- TO DO -
Let the answer be the lines from the one with "Toggle the red pause button" to the end of the entries, copied exactly with both boundary lines kept.
*** PROVIDED DATA Section Begins ***
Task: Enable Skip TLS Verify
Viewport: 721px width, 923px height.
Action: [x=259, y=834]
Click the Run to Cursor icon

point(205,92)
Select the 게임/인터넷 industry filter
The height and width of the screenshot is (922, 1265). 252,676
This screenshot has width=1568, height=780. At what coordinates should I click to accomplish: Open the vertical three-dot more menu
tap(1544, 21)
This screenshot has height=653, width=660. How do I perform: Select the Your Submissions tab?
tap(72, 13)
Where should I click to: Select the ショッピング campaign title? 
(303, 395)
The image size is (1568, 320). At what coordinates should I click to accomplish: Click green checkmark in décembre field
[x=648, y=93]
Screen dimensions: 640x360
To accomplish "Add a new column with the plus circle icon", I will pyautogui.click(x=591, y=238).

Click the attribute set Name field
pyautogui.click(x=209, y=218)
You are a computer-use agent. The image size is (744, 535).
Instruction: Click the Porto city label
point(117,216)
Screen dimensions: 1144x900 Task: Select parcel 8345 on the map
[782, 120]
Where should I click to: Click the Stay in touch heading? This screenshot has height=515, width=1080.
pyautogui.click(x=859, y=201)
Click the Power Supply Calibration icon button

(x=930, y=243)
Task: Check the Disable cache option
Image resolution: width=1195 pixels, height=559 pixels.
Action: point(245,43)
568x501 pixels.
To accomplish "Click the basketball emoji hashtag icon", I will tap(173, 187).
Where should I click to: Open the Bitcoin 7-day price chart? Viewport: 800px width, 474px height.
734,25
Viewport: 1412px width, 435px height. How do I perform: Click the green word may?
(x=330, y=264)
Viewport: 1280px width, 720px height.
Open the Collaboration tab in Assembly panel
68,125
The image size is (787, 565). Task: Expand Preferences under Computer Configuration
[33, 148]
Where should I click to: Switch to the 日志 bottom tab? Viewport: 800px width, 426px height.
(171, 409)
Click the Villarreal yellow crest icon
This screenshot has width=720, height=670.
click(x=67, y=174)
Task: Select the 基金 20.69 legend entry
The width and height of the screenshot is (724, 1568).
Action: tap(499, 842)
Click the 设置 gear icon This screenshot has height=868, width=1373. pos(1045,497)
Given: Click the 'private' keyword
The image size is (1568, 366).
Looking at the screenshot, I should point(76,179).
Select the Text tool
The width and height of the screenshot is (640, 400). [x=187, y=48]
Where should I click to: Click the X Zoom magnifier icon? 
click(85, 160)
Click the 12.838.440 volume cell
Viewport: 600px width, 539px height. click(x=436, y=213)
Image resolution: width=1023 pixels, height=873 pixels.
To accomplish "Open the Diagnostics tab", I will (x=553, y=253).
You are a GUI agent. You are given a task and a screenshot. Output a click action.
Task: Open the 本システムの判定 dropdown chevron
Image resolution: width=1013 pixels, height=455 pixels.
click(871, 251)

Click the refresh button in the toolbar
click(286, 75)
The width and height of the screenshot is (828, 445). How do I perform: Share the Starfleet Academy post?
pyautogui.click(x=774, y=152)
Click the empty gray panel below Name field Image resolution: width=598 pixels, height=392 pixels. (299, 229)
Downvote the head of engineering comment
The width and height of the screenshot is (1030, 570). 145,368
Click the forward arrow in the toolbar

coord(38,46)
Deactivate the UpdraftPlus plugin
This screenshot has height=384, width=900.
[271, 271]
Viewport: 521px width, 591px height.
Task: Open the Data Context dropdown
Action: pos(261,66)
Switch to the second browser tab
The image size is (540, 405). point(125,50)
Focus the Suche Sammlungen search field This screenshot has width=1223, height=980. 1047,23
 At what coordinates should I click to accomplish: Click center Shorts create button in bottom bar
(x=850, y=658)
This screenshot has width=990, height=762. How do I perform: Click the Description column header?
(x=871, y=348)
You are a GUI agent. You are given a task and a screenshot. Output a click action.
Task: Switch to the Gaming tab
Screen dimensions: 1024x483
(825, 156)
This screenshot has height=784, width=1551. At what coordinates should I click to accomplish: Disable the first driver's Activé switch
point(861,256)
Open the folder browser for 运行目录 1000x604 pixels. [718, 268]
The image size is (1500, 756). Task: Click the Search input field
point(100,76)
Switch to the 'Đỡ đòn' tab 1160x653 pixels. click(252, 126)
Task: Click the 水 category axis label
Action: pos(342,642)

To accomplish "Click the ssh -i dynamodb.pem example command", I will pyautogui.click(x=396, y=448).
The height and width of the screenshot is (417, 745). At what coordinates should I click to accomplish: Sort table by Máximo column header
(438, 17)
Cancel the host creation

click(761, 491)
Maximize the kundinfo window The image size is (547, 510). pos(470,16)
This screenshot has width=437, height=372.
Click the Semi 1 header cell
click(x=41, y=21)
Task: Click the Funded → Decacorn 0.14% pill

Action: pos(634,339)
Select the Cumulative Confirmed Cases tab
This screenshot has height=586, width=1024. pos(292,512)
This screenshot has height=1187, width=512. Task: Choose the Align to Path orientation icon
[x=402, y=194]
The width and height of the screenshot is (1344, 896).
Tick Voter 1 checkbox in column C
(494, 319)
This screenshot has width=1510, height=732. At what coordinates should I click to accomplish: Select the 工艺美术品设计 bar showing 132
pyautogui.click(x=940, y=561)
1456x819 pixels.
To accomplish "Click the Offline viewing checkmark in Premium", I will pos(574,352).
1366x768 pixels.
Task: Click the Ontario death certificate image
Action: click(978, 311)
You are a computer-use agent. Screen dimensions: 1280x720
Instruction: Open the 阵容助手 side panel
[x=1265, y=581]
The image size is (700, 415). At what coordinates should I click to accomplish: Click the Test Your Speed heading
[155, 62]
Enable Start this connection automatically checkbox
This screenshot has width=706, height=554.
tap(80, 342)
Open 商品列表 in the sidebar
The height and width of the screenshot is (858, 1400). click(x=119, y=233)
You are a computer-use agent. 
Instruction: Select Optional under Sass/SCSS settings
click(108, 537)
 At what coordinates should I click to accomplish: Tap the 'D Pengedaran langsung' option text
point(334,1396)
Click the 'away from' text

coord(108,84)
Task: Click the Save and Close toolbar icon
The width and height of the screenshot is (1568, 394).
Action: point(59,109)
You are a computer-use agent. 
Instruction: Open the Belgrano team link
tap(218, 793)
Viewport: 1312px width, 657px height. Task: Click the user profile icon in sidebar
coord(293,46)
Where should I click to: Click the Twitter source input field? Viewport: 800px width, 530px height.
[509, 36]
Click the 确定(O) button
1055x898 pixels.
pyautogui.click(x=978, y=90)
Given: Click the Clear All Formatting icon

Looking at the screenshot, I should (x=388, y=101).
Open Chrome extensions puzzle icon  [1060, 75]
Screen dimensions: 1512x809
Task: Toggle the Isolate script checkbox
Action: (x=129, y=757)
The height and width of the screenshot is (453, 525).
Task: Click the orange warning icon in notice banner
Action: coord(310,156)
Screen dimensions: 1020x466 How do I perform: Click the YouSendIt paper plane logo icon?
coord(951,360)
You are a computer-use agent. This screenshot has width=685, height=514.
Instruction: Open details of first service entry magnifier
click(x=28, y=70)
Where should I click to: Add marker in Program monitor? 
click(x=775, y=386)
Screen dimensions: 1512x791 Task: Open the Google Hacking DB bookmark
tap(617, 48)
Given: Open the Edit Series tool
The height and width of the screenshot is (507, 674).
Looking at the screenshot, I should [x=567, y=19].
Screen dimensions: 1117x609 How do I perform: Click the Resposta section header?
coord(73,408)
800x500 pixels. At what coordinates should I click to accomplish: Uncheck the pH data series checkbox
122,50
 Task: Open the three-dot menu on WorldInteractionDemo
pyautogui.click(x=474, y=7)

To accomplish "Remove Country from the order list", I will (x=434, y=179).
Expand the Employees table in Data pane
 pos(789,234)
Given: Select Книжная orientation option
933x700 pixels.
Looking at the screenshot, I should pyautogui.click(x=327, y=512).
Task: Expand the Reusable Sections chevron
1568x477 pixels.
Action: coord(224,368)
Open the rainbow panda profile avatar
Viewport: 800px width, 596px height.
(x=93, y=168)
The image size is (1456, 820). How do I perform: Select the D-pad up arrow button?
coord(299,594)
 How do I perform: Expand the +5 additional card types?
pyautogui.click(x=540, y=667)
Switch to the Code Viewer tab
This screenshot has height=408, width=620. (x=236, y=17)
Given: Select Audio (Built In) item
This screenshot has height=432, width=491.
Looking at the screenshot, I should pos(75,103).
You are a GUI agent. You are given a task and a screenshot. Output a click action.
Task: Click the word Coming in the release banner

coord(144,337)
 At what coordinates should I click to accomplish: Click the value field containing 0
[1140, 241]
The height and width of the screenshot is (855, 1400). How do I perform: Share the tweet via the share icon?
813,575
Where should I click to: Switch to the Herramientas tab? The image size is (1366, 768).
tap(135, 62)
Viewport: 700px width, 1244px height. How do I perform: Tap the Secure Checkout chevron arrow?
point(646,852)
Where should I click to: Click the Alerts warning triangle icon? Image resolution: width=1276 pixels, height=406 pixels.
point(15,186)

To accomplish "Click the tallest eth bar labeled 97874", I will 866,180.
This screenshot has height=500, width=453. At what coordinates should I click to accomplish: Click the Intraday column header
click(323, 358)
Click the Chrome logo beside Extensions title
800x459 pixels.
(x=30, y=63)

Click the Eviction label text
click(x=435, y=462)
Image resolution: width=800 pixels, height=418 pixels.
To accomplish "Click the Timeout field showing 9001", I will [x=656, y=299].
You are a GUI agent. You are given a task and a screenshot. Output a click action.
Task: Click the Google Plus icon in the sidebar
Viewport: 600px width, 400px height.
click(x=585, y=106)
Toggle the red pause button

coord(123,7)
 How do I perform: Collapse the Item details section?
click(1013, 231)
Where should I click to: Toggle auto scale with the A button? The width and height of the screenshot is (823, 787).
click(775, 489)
*** PROVIDED DATA Section Ends ***
- THE ANSWER -
Toggle the red pause button

coord(123,7)
 How do I perform: Collapse the Item details section?
click(1013, 231)
Where should I click to: Toggle auto scale with the A button? The width and height of the screenshot is (823, 787).
click(775, 489)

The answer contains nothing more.